Hark the Herald Angel Tree
Project encourages staff, student organizations to present gifts to those in need
The newest addition to the Main Office is more than just idle decoration.
Pinned to its walls are rows of green angel cutouts, each with a child’s holiday wish written on it, waiting to be picked up. Just outside the doors, a fully decorated Christmas tree – aptly named the “Angel Tree” – stands at attention. This year, instead of the “PLANTing the Seeds” project, clubs have been given the opportunity to choose from and provide the items on these slips as part of a seasonal charity.
“It’s very important to me that NEHS be involved in service events that will benefit the community at large,” senior Mia Collado said. “The Angel Tree project will allow over 30 middle and elementary schoolers to have a special and fulfilled holiday, and I’m excited that NEHS will be able to help make that happen.”
Collado is the Senior President of NEHS and will be helping take care of eight of the angels, each one coming from a student attending Madison Middle School or Tampa Bay Elementary. Children involved in this program were selected on an individual basis and identified to be someone with the greatest potential to benefit from participating in an opportunity like this.

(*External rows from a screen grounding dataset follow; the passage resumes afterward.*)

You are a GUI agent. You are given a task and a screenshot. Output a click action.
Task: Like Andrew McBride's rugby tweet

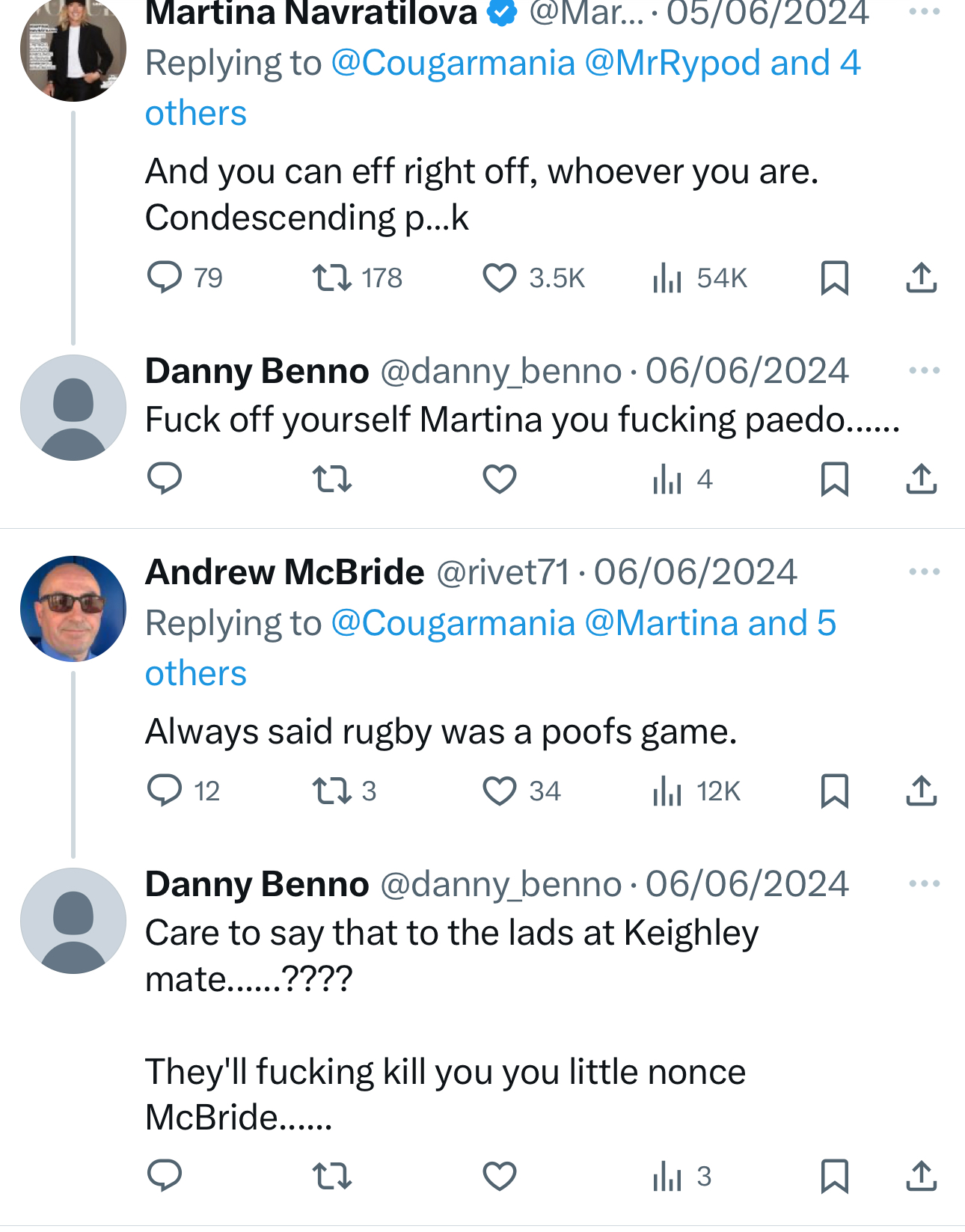pyautogui.click(x=499, y=791)
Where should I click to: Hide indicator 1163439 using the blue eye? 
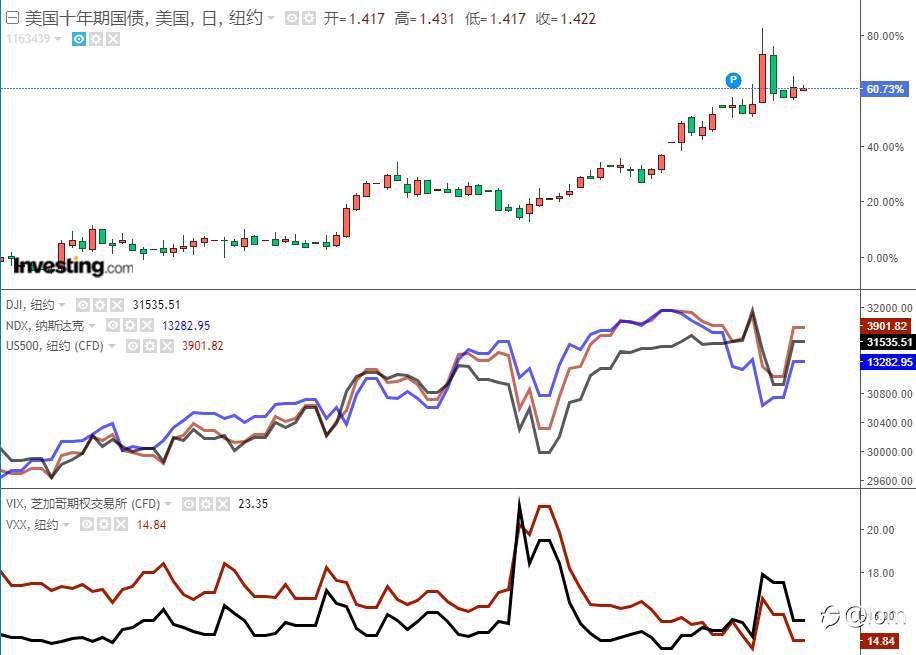point(78,39)
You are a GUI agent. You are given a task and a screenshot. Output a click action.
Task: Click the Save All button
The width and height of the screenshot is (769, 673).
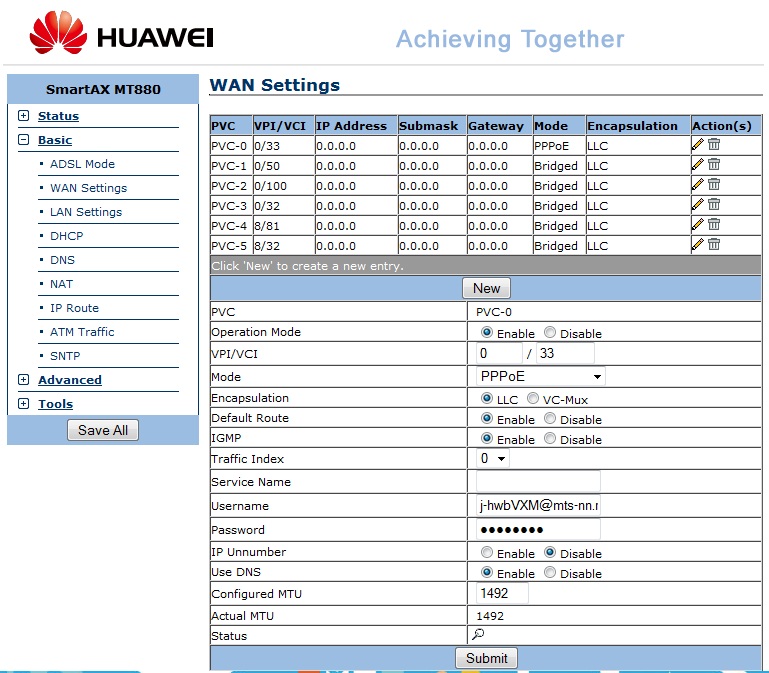(x=103, y=430)
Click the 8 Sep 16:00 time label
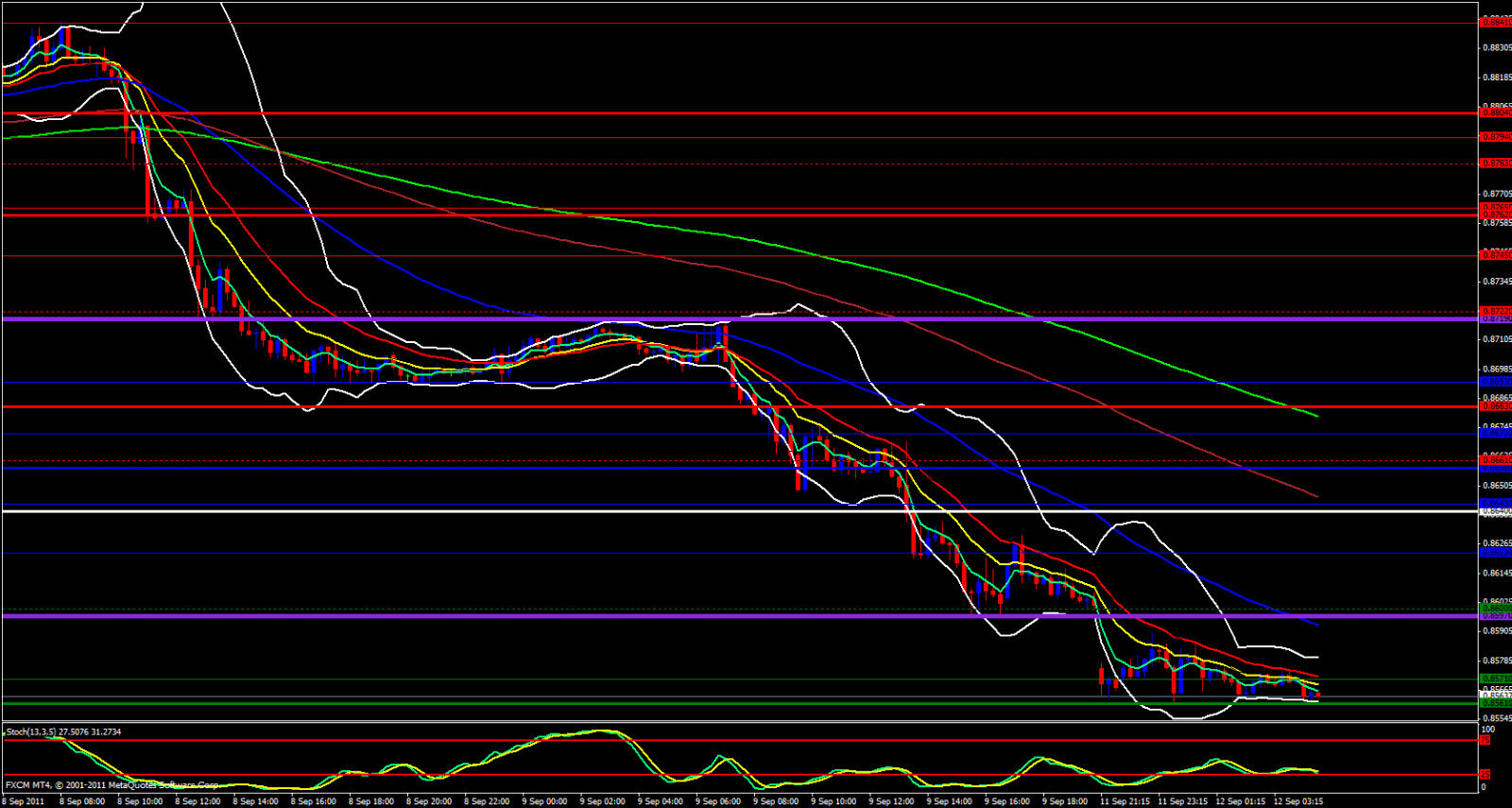This screenshot has height=808, width=1512. click(313, 801)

“Everyone should get something on Christmas,” senior and President of E-Board Hunter Owens said. “I think it’s great that – kind of why I like doing it – is that feeling you get from making other people happy. Hopefully, that appeals to people and encourages them to do it.
The project itself is a result of the collaboration between Bookkeeper Eileen Pelaez and social worker Leland Schardt, who proposed this project to the principal to alternate it with the “PLANTing the Seeds” event in the future.
“I want our students to be aware of what’s out in the community,” Pelaez said. “It brings tears to my eyes when I see our kids looking at these angels and really picking the gifts that they want to give.”
Each child benefitting from the project was allowed to write down four wishes, amounting to about 140-150 angel cutouts in total.
“Some kids wanted things as simple as a teddy bear, or chocolate – or slippers,” Schardt said. “Those are the things that really touch you to see, that these kids just want basic things that we all take for granted.”
Clubs who have adopted angels are to deliver their presents to the office no later than the morning of Dec. 18, and gifts will be delivered to their recipients throughout that week.
“I think we’re instilling in them at this age, as they go through life, to give – and it’s going to follow them through the rest of their lives,” Pelaez said.
With winter break just around the corner, projects like these continue to not only foster compassion and generosity in today’s youth but also strive to ensure that that the holiday season is just a little bit brighter for everyone involved.